Safer Virtual Spaces: why we need safer spaces policies for the internet

If you turn on your computer and switch to any social media outlet or online news media site, you’re likely to find instances of hate speech. Oftentimes, you don’t need to look very hard for it, as it pops up on your facebook feed or appears in the comments at the bottom of your favourite news provider. This usually takes the form of victim blaming – whether that person has been the victim of assault or the victim of a system that has failed to create space for them to grow and thrive. These online comments hurl the most vitriolic and threatening abuse at people who are perceived of as ‘benefit scroungers’, ‘sluts’, ‘illegal’ immigrants, or the working poor. Even within the confines of a national editorial outlet, such as the Guardian, hate speech can appear – and does appear – without warning.
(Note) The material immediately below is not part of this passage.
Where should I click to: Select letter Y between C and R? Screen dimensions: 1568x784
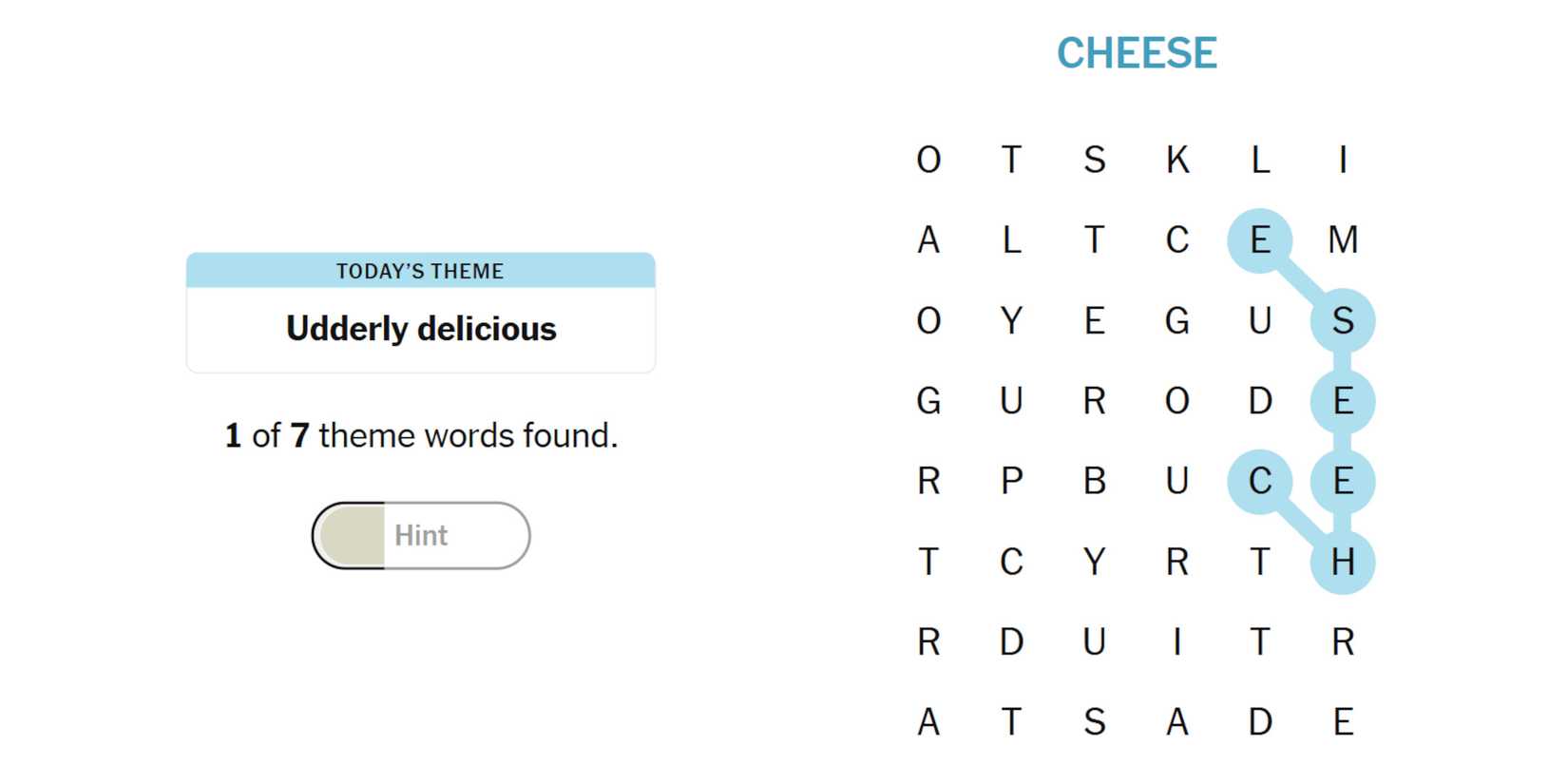point(1094,562)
It can be difficult to understand the violent aggression and anger that seems to feed much of this hate speech, though it does appear that it is finding an outlet more and more often on the internet. And problems that are present in wider society (such as racism, sexism, transphobia, classism, homophobia, etc.) are also problems in the virtual world – for example, women and people from sexual minorities are twice as likely to be victims of online bullying than men. In the same way that hate speech can alienate people of minority groups from taking part in social activities, so online hate speech can dispossess people of the security to contribute or take part in a meaningful way. In the same way that we believe in safer spaces policies for physical spaces and convergences, we also believe that there should be safer spaces policies for virtual spaces.
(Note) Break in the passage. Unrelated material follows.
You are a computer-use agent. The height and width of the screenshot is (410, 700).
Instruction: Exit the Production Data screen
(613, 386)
The lines between what is ‘real’ interaction and what is ‘virtual’ interaction become less important as in the UK more than a quarter of people spend more time communicating with people online than they do face-to-face. And while we welcome the potential for social media and the internet to create connections between people, organizations, and movements – which otherwise would have remained disparate – we hope to see an internet which is actively working to evolve out of the archaic hierarchies which continuously plague our society. We encourage groups to mediate their online spaces in the same way they would their physical spaces in order to begin creating an open and inclusive virtual world where everyone can participate in and contribute to the development of ideas, evolution, and revolution.